Against Defibrillating the API Copyright Dead: A Response to Advocates of Copyrightability of Software Functional Specifications
12 Pages Posted: 14 Feb 2018
Date Written: February 1, 2018
In Rise of the API Copyright Dead? An Updated Epitaph for Copyright Protection of Network and Functional Features of Computer Software, I analyzed and critiqued the Federal Circuit’s 2014 ruling in Oracle v. Google that revives the flawed and long-dormant Whelan framework for analyzing the scope of copyright protection for computer software. In this response to critics of that article, I show that defenders of the Federal Circuit’s ruling misapprehend the Supreme Court’s seminal Baker v. Selden decision, misread the Ninth Circuit’s Sega v. Accolade decision, and misunderstand how copyright protection fits into the larger intellectual property landscape.

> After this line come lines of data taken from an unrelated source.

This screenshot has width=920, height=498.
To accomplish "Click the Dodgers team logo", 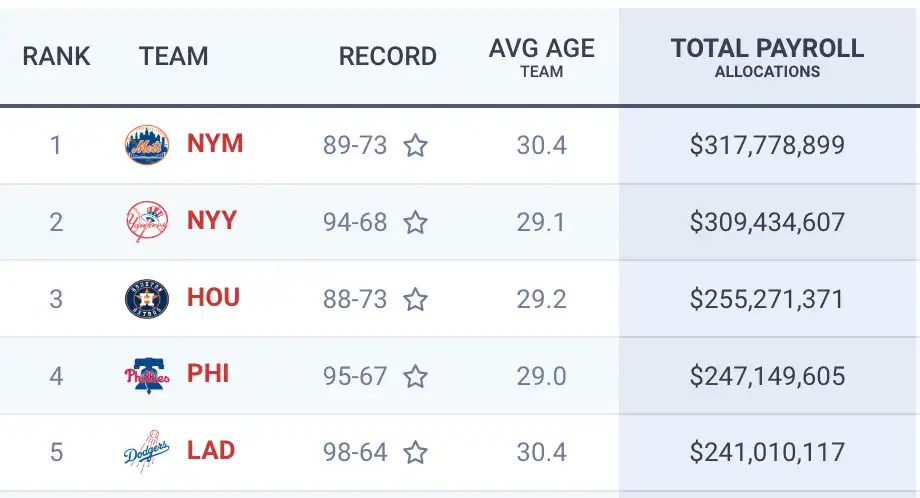I will tap(147, 452).
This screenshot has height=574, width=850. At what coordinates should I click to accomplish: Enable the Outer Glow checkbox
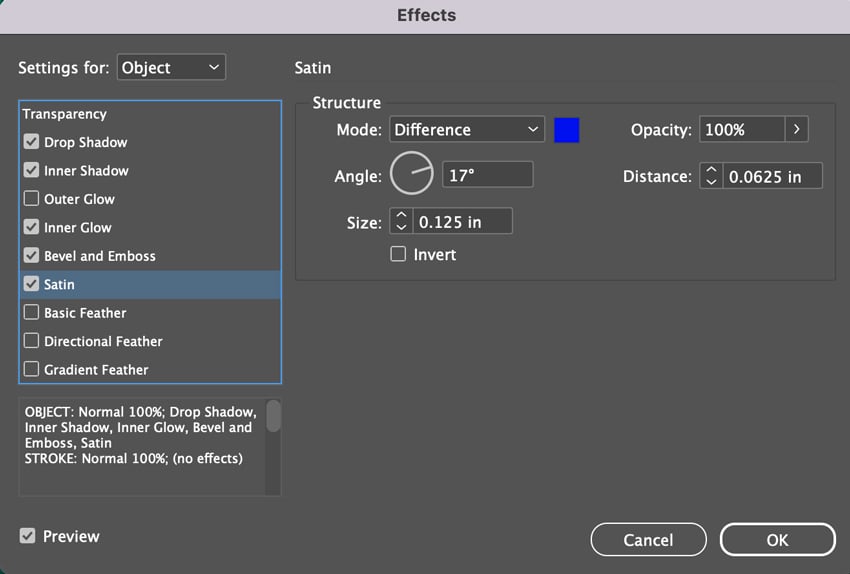[31, 199]
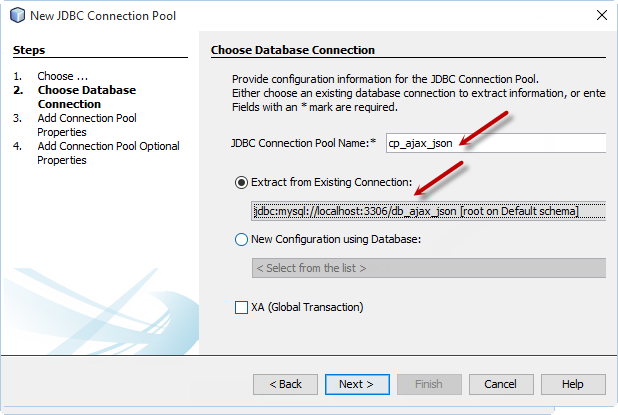
Task: Select Extract from Existing Connection radio button
Action: pyautogui.click(x=241, y=182)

By devising application program interface (API) packages for the Java platform, Sun Microsystems effectuated machines that respond to particular inputs and produce particular outputs. In so doing, Sun moved the creative names and essential structures for these packages outside of copyrightability, thereby enabling others (in the absence of utility patents covering these processes and machine) to emulate (and interoperate with) these machines so long as they write their own implementation. In this way, copyright stands in the way of pirating and afforded Sun valuable lead-time, while promoting competition and cumulative creativity. Furthermore, this reading of copyright protection appropriately channels technological advances in processes and machines into the utility patent system, which is better calibrated (with higher validity thresholds and shorter duration) to promote technological advance.